Stored data entries
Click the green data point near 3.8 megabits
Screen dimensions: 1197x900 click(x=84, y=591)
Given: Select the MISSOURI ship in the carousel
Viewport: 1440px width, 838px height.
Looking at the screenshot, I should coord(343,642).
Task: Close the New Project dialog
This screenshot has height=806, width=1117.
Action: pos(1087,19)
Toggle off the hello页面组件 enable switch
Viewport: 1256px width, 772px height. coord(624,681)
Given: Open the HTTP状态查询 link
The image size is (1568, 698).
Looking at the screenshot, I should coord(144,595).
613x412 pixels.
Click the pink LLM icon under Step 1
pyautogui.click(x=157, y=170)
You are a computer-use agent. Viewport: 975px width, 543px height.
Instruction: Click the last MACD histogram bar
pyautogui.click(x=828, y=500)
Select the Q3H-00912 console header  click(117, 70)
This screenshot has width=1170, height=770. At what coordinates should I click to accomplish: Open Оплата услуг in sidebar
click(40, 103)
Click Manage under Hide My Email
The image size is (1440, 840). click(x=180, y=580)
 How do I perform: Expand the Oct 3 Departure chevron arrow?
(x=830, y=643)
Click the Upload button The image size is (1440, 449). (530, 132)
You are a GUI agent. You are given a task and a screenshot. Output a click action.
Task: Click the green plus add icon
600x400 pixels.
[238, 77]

YOUR ASSIGNMENT — Your task is to write out, exactly, the line that holds "Given: Open the HTTP状态查询 link" and every line after it until the records end.

YOUR RESPONSE —
Given: Open the HTTP状态查询 link
The image size is (1568, 698).
Looking at the screenshot, I should coord(144,595).
613x412 pixels.
Click the pink LLM icon under Step 1
pyautogui.click(x=157, y=170)
You are a computer-use agent. Viewport: 975px width, 543px height.
Instruction: Click the last MACD histogram bar
pyautogui.click(x=828, y=500)
Select the Q3H-00912 console header  click(117, 70)
This screenshot has width=1170, height=770. At what coordinates should I click to accomplish: Open Оплата услуг in sidebar
click(40, 103)
Click Manage under Hide My Email
The image size is (1440, 840). click(x=180, y=580)
 How do I perform: Expand the Oct 3 Departure chevron arrow?
(x=830, y=643)
Click the Upload button The image size is (1440, 449). (530, 132)
You are a GUI agent. You are given a task and a screenshot. Output a click action.
Task: Click the green plus add icon
600x400 pixels.
[238, 77]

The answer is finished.